[Source records]
════════════════
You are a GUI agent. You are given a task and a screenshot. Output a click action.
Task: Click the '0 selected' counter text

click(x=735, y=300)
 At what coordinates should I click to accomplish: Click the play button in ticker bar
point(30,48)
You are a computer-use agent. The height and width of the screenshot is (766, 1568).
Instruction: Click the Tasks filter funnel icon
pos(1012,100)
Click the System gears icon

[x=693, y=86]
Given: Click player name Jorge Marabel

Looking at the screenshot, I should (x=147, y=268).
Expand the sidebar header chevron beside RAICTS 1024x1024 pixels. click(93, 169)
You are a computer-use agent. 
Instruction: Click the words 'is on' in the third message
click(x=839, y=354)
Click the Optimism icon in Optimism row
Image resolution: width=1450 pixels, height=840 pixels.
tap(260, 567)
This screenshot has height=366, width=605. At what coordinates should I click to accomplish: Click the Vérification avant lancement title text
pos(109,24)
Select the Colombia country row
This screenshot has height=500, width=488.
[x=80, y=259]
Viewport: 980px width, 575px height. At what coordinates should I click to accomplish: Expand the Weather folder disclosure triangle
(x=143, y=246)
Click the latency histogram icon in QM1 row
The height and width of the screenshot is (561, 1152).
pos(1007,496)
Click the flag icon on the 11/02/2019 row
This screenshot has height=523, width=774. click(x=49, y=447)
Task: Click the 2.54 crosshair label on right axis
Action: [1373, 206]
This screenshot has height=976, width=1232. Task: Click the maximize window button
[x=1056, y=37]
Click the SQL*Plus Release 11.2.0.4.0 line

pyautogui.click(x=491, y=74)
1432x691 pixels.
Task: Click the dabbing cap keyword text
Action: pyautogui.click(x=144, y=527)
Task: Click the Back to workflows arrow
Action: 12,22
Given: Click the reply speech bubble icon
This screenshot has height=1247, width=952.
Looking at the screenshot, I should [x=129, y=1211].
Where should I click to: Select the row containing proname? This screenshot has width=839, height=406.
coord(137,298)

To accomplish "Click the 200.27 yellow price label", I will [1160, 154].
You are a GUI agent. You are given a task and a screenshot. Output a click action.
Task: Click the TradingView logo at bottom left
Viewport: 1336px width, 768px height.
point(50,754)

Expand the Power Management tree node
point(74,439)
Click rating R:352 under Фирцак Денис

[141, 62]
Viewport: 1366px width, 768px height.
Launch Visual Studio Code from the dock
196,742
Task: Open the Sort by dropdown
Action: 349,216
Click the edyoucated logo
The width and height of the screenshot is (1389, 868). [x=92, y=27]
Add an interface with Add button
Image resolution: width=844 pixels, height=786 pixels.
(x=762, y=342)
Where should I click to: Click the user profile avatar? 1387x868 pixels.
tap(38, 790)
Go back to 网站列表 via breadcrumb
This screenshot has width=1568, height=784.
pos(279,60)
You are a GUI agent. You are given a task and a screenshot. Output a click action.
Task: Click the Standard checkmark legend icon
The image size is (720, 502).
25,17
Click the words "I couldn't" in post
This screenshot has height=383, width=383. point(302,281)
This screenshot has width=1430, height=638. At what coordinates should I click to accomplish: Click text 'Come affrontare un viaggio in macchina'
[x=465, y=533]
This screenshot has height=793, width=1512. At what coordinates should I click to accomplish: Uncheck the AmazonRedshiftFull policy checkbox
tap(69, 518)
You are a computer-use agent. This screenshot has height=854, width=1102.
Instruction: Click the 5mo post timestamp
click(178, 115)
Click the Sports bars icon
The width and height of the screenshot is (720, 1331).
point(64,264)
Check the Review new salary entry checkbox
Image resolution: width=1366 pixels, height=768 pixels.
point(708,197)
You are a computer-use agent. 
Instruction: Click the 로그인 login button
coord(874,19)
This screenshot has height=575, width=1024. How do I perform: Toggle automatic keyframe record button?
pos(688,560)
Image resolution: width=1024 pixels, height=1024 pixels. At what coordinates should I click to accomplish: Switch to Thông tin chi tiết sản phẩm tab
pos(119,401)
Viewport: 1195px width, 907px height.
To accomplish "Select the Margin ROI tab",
════════════════
From the first line to the last, retype the data exactly.

# Response:
You are a GUI agent. You are given a task and a screenshot. Output a click action.
Task: Click the '0 selected' counter text

click(x=735, y=300)
 At what coordinates should I click to accomplish: Click the play button in ticker bar
point(30,48)
You are a computer-use agent. The height and width of the screenshot is (766, 1568).
Instruction: Click the Tasks filter funnel icon
pos(1012,100)
Click the System gears icon

[x=693, y=86]
Given: Click player name Jorge Marabel

Looking at the screenshot, I should (x=147, y=268).
Expand the sidebar header chevron beside RAICTS 1024x1024 pixels. click(93, 169)
You are a computer-use agent. 
Instruction: Click the words 'is on' in the third message
click(x=839, y=354)
Click the Optimism icon in Optimism row
Image resolution: width=1450 pixels, height=840 pixels.
tap(260, 567)
This screenshot has height=366, width=605. At what coordinates should I click to accomplish: Click the Vérification avant lancement title text
pos(109,24)
Select the Colombia country row
This screenshot has height=500, width=488.
[x=80, y=259]
Viewport: 980px width, 575px height. At what coordinates should I click to accomplish: Expand the Weather folder disclosure triangle
(x=143, y=246)
Click the latency histogram icon in QM1 row
The height and width of the screenshot is (561, 1152).
pos(1007,496)
Click the flag icon on the 11/02/2019 row
This screenshot has height=523, width=774. click(x=49, y=447)
Task: Click the 2.54 crosshair label on right axis
Action: [1373, 206]
This screenshot has height=976, width=1232. Task: Click the maximize window button
[x=1056, y=37]
Click the SQL*Plus Release 11.2.0.4.0 line

pyautogui.click(x=491, y=74)
1432x691 pixels.
Task: Click the dabbing cap keyword text
Action: pyautogui.click(x=144, y=527)
Task: Click the Back to workflows arrow
Action: 12,22
Given: Click the reply speech bubble icon
This screenshot has height=1247, width=952.
Looking at the screenshot, I should [x=129, y=1211].
Where should I click to: Select the row containing proname? This screenshot has width=839, height=406.
coord(137,298)

To accomplish "Click the 200.27 yellow price label", I will [1160, 154].
You are a GUI agent. You are given a task and a screenshot. Output a click action.
Task: Click the TradingView logo at bottom left
Viewport: 1336px width, 768px height.
point(50,754)

Expand the Power Management tree node
point(74,439)
Click rating R:352 under Фирцак Денис

[141, 62]
Viewport: 1366px width, 768px height.
Launch Visual Studio Code from the dock
196,742
Task: Open the Sort by dropdown
Action: 349,216
Click the edyoucated logo
The width and height of the screenshot is (1389, 868). [x=92, y=27]
Add an interface with Add button
Image resolution: width=844 pixels, height=786 pixels.
(x=762, y=342)
Where should I click to: Click the user profile avatar? 1387x868 pixels.
tap(38, 790)
Go back to 网站列表 via breadcrumb
This screenshot has width=1568, height=784.
pos(279,60)
You are a GUI agent. You are given a task and a screenshot. Output a click action.
Task: Click the Standard checkmark legend icon
The image size is (720, 502).
25,17
Click the words "I couldn't" in post
This screenshot has height=383, width=383. point(302,281)
This screenshot has width=1430, height=638. At what coordinates should I click to accomplish: Click text 'Come affrontare un viaggio in macchina'
[x=465, y=533]
This screenshot has height=793, width=1512. At what coordinates should I click to accomplish: Uncheck the AmazonRedshiftFull policy checkbox
tap(69, 518)
You are a computer-use agent. This screenshot has height=854, width=1102.
Instruction: Click the 5mo post timestamp
click(178, 115)
Click the Sports bars icon
The width and height of the screenshot is (720, 1331).
point(64,264)
Check the Review new salary entry checkbox
Image resolution: width=1366 pixels, height=768 pixels.
point(708,197)
You are a computer-use agent. 
Instruction: Click the 로그인 login button
coord(874,19)
This screenshot has height=575, width=1024. How do I perform: Toggle automatic keyframe record button?
pos(688,560)
Image resolution: width=1024 pixels, height=1024 pixels. At what coordinates should I click to accomplish: Switch to Thông tin chi tiết sản phẩm tab
pos(119,401)
Viewport: 1195px width, 907px height.
To accomplish "Select the Margin ROI tab",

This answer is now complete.